Sr Jola's Vocation
My Vocation is love
I grew up in a large family as I have fifteen brothers. While my parents were working, we looked after the maternal grandparents who lived in the same house. As a young girl I thought a lot about what I would do when I grew up. As a child playing with my brothers and sisters, I pretended to be a teacher, saleswoman, fire fighter, doctor, but especially a mother with a numerous family. Instead, the lord had for me a different vocation which he revealed to me little by little, but…as often happens, I did not understand it at that time. Later I wonder how I could be a good Samaritan to help those in need and what place I had reserved for God in my life.
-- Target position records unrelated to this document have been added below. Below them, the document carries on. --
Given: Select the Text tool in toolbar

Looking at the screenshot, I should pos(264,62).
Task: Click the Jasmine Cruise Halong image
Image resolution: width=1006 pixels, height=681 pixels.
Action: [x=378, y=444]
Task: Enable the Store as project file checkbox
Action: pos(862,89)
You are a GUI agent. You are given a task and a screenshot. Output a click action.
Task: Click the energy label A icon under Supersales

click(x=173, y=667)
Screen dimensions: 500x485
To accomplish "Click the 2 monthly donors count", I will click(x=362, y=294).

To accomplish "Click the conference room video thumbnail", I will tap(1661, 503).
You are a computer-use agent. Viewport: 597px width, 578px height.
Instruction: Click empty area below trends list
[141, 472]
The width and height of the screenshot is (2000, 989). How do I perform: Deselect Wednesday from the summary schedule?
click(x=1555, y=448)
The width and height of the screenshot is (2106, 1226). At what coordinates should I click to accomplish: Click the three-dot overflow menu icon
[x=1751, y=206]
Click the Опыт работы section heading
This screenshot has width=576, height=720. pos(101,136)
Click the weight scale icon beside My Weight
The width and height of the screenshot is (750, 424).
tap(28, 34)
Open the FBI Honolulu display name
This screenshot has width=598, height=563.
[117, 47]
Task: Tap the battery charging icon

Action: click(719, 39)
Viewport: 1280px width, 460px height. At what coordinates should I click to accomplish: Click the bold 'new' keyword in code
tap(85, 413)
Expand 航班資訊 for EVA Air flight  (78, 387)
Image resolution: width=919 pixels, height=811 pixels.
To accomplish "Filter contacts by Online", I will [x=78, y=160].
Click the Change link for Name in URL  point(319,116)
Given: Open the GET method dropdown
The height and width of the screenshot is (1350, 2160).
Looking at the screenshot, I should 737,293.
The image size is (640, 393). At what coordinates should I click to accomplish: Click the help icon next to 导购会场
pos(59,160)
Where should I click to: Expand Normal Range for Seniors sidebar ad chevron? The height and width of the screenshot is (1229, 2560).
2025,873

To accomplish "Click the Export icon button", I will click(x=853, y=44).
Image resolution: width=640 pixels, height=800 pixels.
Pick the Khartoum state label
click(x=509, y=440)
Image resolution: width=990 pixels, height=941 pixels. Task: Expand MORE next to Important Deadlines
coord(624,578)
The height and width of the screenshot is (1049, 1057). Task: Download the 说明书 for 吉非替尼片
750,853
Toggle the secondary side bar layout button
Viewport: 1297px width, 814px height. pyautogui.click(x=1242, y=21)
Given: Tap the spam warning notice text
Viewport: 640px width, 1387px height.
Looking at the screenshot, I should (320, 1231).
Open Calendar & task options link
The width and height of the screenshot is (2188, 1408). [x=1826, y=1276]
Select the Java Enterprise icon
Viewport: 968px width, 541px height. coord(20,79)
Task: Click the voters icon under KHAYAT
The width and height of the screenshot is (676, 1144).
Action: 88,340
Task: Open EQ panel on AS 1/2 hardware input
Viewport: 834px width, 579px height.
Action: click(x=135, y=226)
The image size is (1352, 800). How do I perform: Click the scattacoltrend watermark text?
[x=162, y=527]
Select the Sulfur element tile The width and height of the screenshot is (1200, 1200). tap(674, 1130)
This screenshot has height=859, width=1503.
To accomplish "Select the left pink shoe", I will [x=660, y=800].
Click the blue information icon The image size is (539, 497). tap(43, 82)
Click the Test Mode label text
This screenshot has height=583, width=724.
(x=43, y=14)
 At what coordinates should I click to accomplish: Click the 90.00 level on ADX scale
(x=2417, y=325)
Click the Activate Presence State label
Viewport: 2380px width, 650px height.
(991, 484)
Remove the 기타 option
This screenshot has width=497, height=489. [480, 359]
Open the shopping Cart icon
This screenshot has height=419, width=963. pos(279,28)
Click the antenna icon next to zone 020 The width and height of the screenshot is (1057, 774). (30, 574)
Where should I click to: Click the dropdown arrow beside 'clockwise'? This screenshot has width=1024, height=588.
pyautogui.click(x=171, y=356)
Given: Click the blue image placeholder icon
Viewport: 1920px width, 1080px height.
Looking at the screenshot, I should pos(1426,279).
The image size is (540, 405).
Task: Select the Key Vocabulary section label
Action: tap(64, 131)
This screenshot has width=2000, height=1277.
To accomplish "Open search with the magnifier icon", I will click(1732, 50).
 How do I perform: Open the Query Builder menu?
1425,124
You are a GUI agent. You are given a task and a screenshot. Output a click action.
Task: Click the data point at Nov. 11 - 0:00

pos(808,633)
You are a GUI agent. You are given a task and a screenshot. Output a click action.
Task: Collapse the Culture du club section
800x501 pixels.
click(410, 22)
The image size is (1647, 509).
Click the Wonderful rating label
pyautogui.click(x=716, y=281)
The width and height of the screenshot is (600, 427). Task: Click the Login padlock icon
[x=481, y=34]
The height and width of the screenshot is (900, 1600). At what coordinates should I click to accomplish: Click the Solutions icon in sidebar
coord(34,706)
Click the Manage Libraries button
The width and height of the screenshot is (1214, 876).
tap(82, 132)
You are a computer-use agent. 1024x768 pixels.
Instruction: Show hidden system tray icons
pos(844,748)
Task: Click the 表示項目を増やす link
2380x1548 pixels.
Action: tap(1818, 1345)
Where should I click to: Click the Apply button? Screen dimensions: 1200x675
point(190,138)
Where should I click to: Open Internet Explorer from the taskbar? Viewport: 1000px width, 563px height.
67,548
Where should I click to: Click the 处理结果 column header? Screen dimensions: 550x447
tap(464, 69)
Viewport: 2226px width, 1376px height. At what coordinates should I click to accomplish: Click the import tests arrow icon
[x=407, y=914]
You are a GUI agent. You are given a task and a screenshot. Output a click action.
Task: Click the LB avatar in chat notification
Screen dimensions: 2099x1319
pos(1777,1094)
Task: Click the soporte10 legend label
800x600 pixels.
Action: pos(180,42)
My grandfather’s death marked a turning point in my search. I will never forget the moment when I saw him in the hospital. He was in a coma. I held his hand in mine and spoke to him while he held me tight, and I saw tear fall on his face. I could not do anything for him but only stand by him and pray to the lord to help him. Grandfather left us the next day. His death and the last moments next to him helped me understand how important small daily gestures are; the simple presence, ‘’the hold by the hand’. The lord had helped me through those difficult events to discover within me the desire to live in religious life for him and for others. Soon afterwards I met the missionary sisters of St. Peter Claver. The charism, the work, and the life of the foundress Blessed Mary Theresa Ledochowska, were the answers to my questions about the meaning of life. We gave ourselves totally and without reservation. We renounce our personal projects to be able to dedicate ourselves to those in need of salvation,’’ said our foundress. I answered affirmatively to the call of Jesus and now every day I learn to receive the gift of my vocation. For me I left my personal projects and loved ones whom I love very much. But it was difficult… in return the lord gave me much more, and our family ties have become ever stronger. I will never forget the image of my parents when I told them of my decision to be a sister. My parents accepted my vocation, accompanied me and helped me, despite the pain of separation. I am grateful to them for all they have done for me and for my brothers and sisters.
On December 8th, 2008 feast of Mary Immaculate, I pronounced the first religious vows in the presence of my loved ones and my religious sisters. These are the people who taught me to love, to believe and to pray. My strongest desire at this moment of my perpetual profession of the religious vows, is to be faithful to my vocation and to know how to give of myself joyfully everyday.